CDP-Choline, Citicholine, Cytidine-5'-diphosphocholine
CDP-choline (cytidine-5'-diphosphocholine) is a unique form of choline that readily passes through the blood-brain barrier. CDP-choline is a rate-limiting intermediate in the biosynthesis of phosphatidylcholine, an important component of the neural cell membrane.
Choline and pantothenic acid (vitamin B5) are used to produce acetylcholine, the major neurotransmitter that transmits nerve impulses between neurons. Choline is also needed for cell membrane integrity, and to move fats in and out of cells. Choline is, therefore, essential for proper brain function as the brain contains millions of nerve cells and is composed almost entirely of fats.
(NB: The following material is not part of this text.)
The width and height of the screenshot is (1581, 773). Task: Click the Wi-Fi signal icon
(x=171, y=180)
CDP-choline is also known by its drug name, Citicholine, which approved as a drug in Europe and Japan for use in stroke, head trauma, and other neurological disorders. It is presently being evaluated in phase II/III stroke trials in the United States. (D'Orlando and Sandage 1995)
Several mechanisms of action have been proposed for the neuroprotective effects of CDP-choline: (Conant and Schauss 2004)
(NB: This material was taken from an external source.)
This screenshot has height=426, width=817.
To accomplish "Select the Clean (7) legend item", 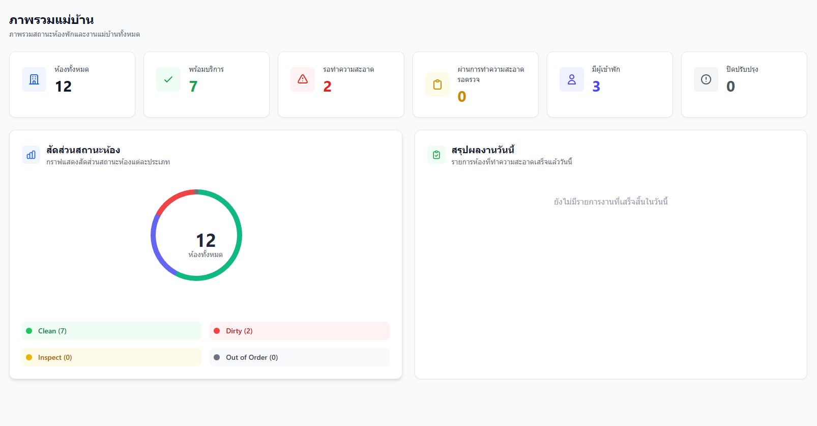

CDP-choline increases the synthesis of phosphatidylcholine, which is used to repair neuronal membranes.
CDP-choline may prevent the catabolism of phospholipids from neuronal membranes when the demand for acetylcholine is increased or choline stores are low, which may occure after injury.
CDP-choline may reduce central nervous system ischemic injury by stabilizing cell membranes and reducing free radical generation.
CDP-choline inhibits the release of arachadonic acid, which may prevent the activation of phospholipase A1.
CDP-choline is an intermediate in the synthesis of sphingomyelin, an important component of the neural membrane. Sphingomyelin is hydrolyzed by sphingomyelinase, which is stimulated by tumor necrosis factor released during ischemia.
CDP-choline may counteract the deposition of beta-amyloid, a neurotoxic protein that is increased in patients with Alzheimer disease.
CDP-choline increases levels of neurotransmitters, including norepinephrine, dopamine and serotonin.